La mayor riqueza aparte
de la salvación, es la revelación escrita, es decir la Palabra de Dios. ¿La
valora usted? ¿Encuentra en sus páginas la transformación, la sabiduría, la felicidad
y el entendimiento que ella ofrece y que usted necesita para su vida? La Palabra
de Dios es el tesoro más grandioso que
los creyentes pueden poseer en este mundo debido a los grandes beneficios que ella
nos ofrece.
El 2 de diciembre de
1947, en un pequeño poblado llamado El Limoncito, Jalisco (México) falleció un
humilde creyente indígena llamado “el hermano Silverio”. Dos meses antes,
durante las reuniones anuales de la Asociación Bautista de la región, había
testificado de su fe en el Señor mediante el bautismo. Al regresar a casa cayó
enfermo, y a pesar de la gravedad de su caso, fue hecho objeto de una dura
persecución. Las autoridades agrarias del lugar fueron a verlo con la amenaza
de que si no dejaba su nueva religión le cancelarían su derecho a la parcela de
tierra que sembraba. En presencia de la comitiva y de sus propios hijos el
hermano Silverio pidió a su esposa que le trajera la Biblia. Con el sagrado
libro en la mano le dijo: “Aquí está tu parcela, tu herencia y la de mis hijos.
A nadie se la entregues.
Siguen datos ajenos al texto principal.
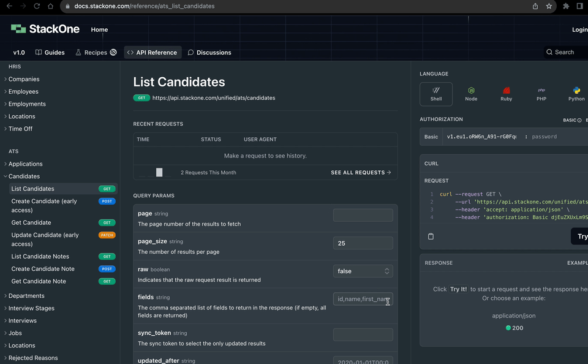Pick Shell for the code example

[435, 94]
Léela mucho.” Y con voz entrecortada pidió que
cantaran su himno favorito. Les acompañó con cuatro palabras solamente y luego
entregó su espíritu en la más suave quietud.
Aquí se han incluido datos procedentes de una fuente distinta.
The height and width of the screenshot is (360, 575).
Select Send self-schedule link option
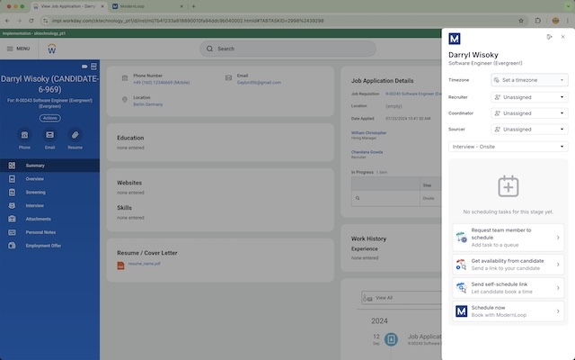click(508, 287)

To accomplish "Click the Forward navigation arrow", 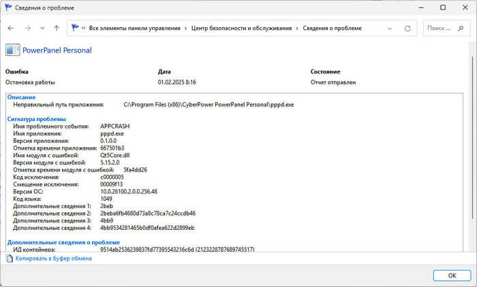I will (x=27, y=29).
El hermano Silverio percibió
la Palabra de Dios como la riqueza más grande de su vida y quiso que su familia
la apreciara como tal. Semejante aprecio
por la Biblia, aunque no sea expresado siempre en forma tan dramática, es el
sentimiento común de los verdaderos hijos de Dios. Quizás esa fue la actitud del
salmista cuando dijo:
«Mejor me es la ley de tu boca que
millares de oro y plata».
«Por eso he amado tus mandamientos
más que el oro, y más que oro muy puro». Salmos 119.72, 127.
Si usted no pasa tiempo con la Palabra de Dios, entonces
no puede aludir que la valora. Si solo lee la Biblia un minuto a día (algunos
ni la leen) jamás llegará a apreciar la Palabra de Dios como un tesoro como lo
hizo el hermano Silverio y como lo apreció el salmista.